The Tango is woven into the fabric of the city. Everyone should take the time to attend a Milonga, a traditional dance event. Don’t be surprised if you get asked to dance and don’t be afraid to say yes! Chatting with your partner can be an excellent way to practice your Spanish.
- Check out the crowd: 2,890,200 people live in Buenos Aires proper, with a metro area of nearly 13 million (making it the 2nd largest metropolitan area in South America).
- Did you know...? Argentina has more psychiatrists per capita of anywhere on earth! Buenos Aires even has its own psychoanalytic district – the appropriately named Ville Freud.
- Since when? The first settlement on the banks of the Río de la Plata in 1536, for years it was a target for indigenous tribes, pirates, the British and more. It was also a center for trade and immigration, which shaped the vibrant city we see today.
- Don’t Miss... The Argentinean Tango is world, renowned- head to the neighborhood of La Boca and catch a glimpse of Tango dancers practicing in the streets.
- YUM: Argentina is known for its grills or parrillas, so head over and order a Parrillada Completa, which roughly translates to “Every-kind-of-meat-you-can-imagine-so-eat- until-you-feel-slightly-ill”. When you’ve finished, and you’re groaning pathetically to yourself about portion control, finish off the meal with an alfajor- a cookie filled with dulce de leche and covered in chocolate.

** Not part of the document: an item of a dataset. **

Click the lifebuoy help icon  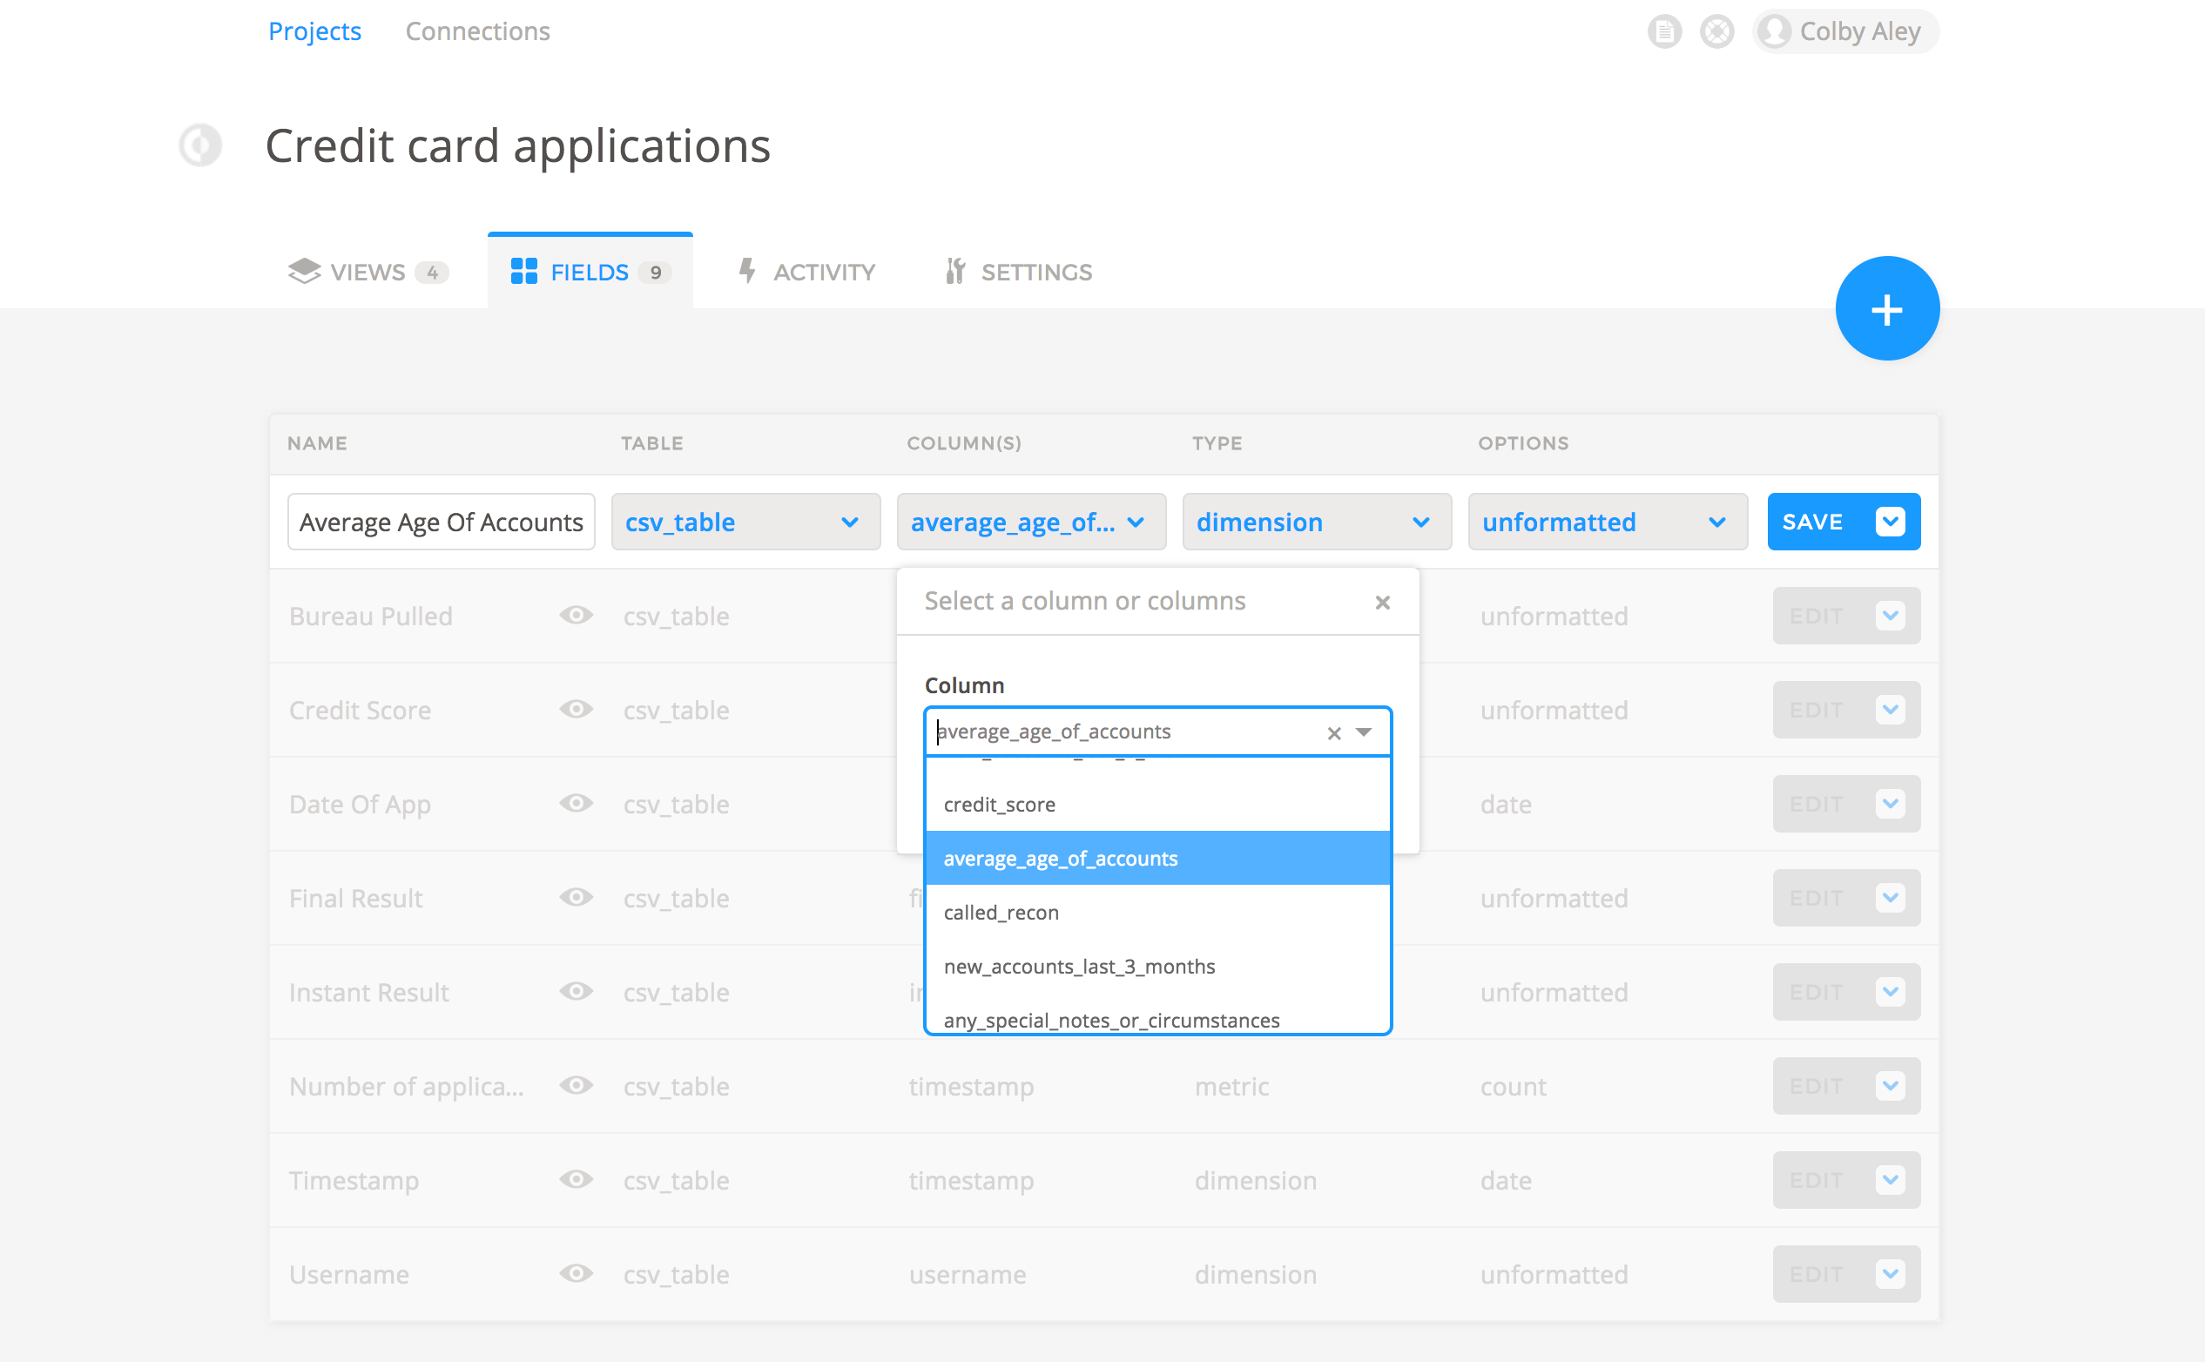tap(1717, 32)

Learning a language abroad can be a financial drain. Teachers, university, and high school students will find a bunch of scholarships and grants to help them get to Buenos Aires. For anyone else, there are still travel grants and fundraising tips that will get you there in no time!
- The Delaying the World travel grant offers up to $3,500 to a lucky few. You must be between the ages of 21-29 years old and must occasionally report on your "fellowship escapades" with photos.
- The Travelocity Travel for Good award provides (lots of) funds for individuals who incorporate a volunteer aspect into their next vacation.
Spanish Language Program in Buenos Aires
What is the best way to learn Spanish?
The best way to learn a language depends on your learning style. However, immersing yourself in a Spanish language program with weekly courses, participating in cultural activities, living in a homestay away from other international students, and practicing independently can all be very effective ways to learn Spanish.
Where can I learn Spanish abroad?
There are over 20 countries where the official language is Spanish. Some of the most popular places to study Spanish abroad include Spain, Chile, Argentina, Colombia, Mexico, Costa Rica, Guatemala, and Cuba.